-- Data follows --
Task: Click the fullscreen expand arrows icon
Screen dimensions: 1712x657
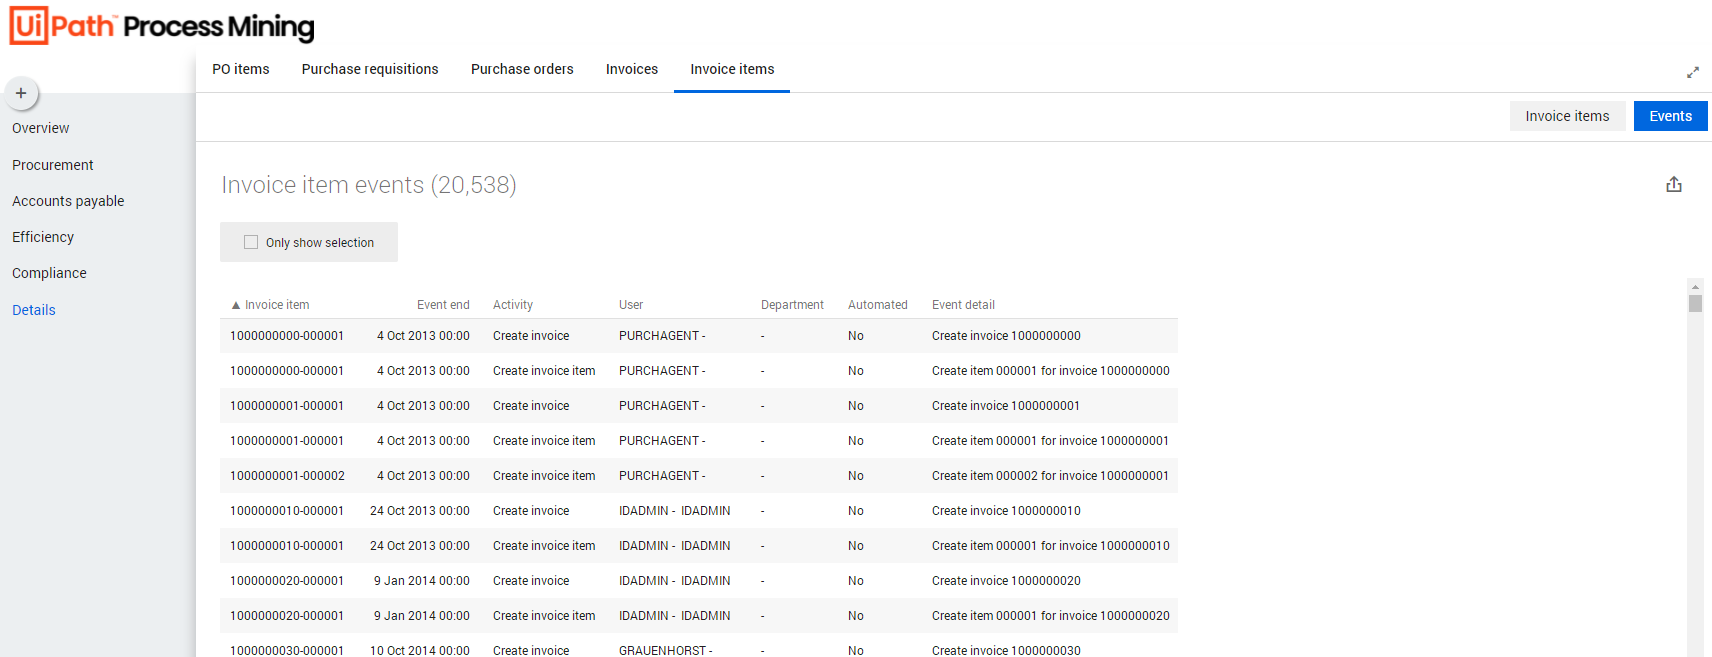Action: click(x=1692, y=73)
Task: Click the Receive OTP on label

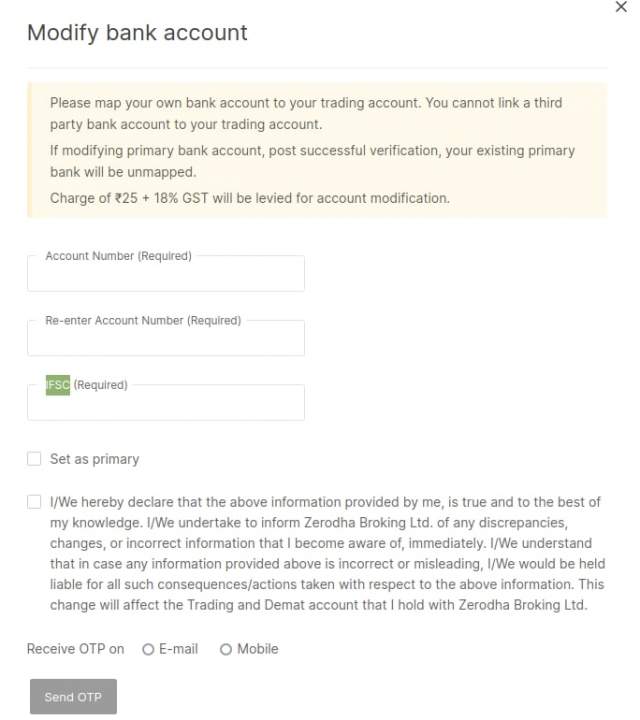Action: 75,649
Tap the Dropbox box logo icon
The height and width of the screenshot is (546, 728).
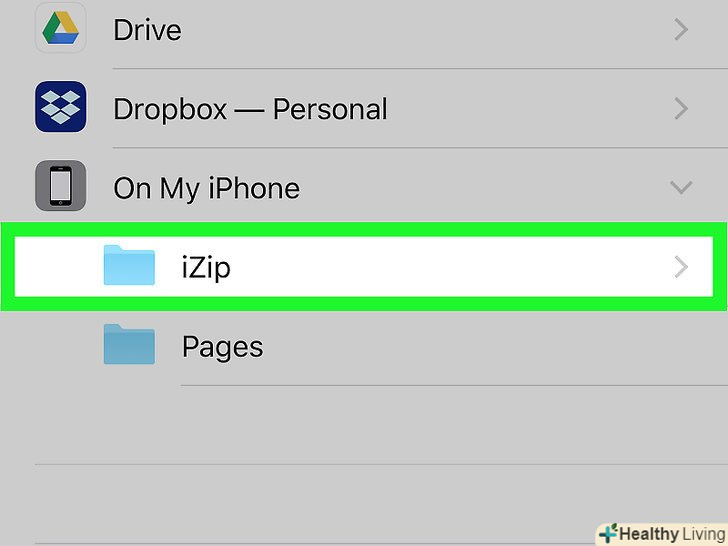[x=60, y=108]
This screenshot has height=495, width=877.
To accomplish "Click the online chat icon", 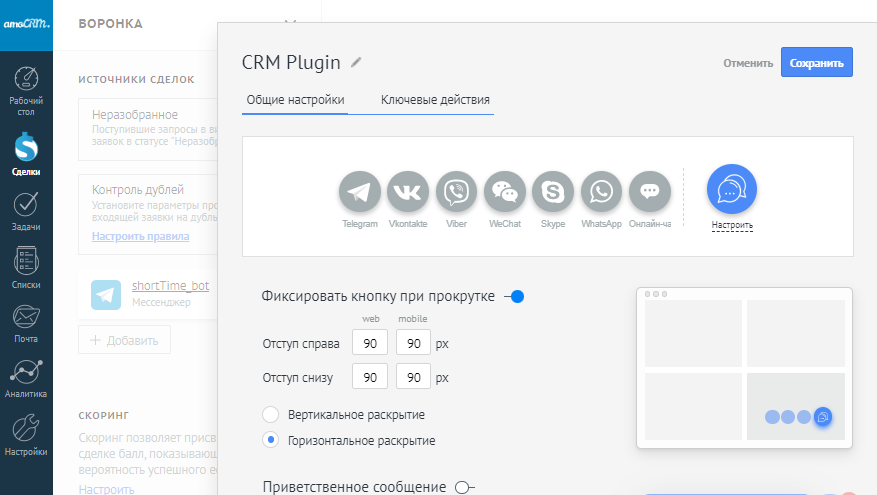I will (x=650, y=192).
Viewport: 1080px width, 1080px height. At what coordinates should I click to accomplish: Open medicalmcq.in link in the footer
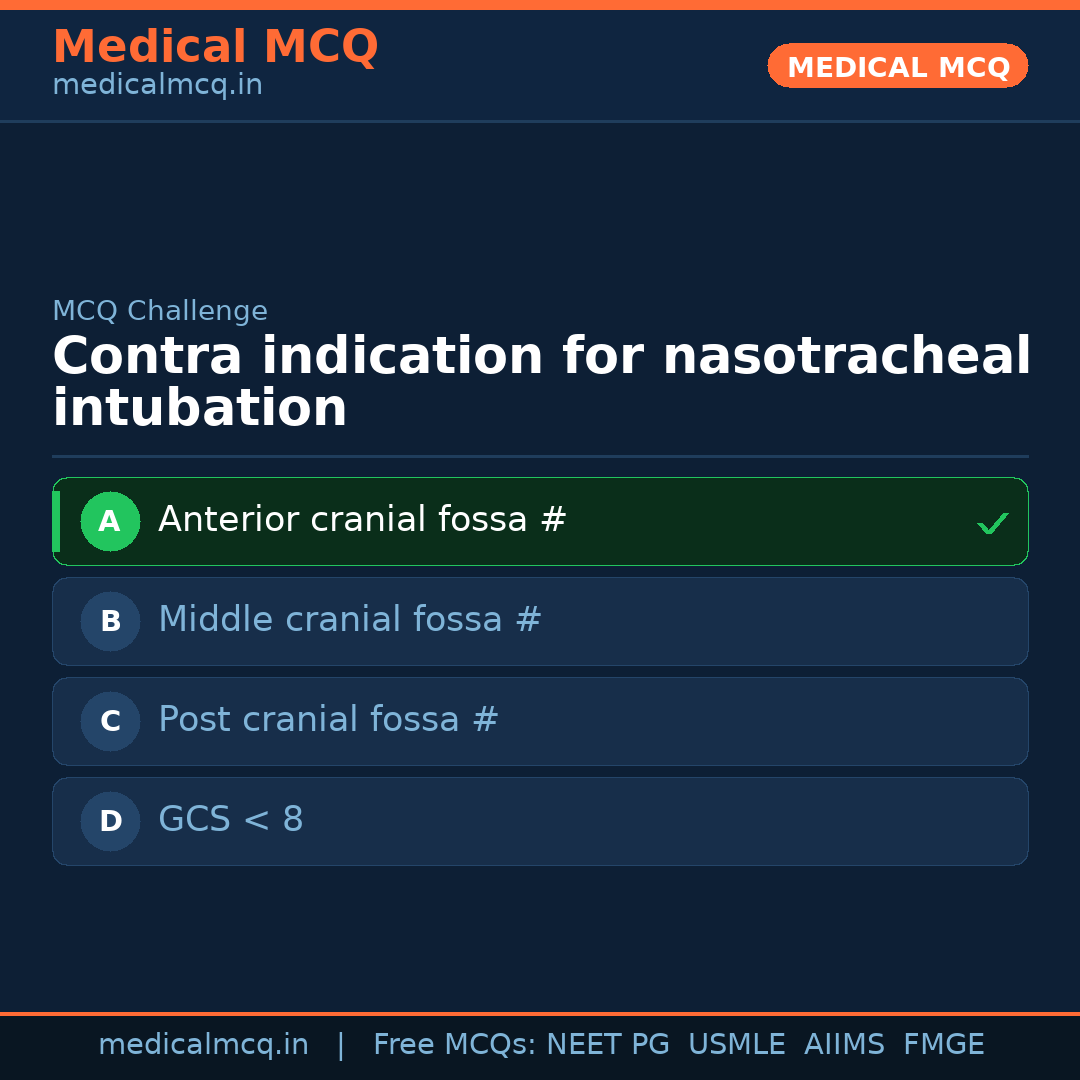point(203,1045)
-- Data concluded --
What this task involves:
Take the line containing "Viewport: 1080px width, 1080px" through the last line of the material and retype exactly those lines, both ends included, with no pictures.

Answer to the problem:
Viewport: 1080px width, 1080px height. At what coordinates should I click to accomplish: Open medicalmcq.in link in the footer
point(203,1045)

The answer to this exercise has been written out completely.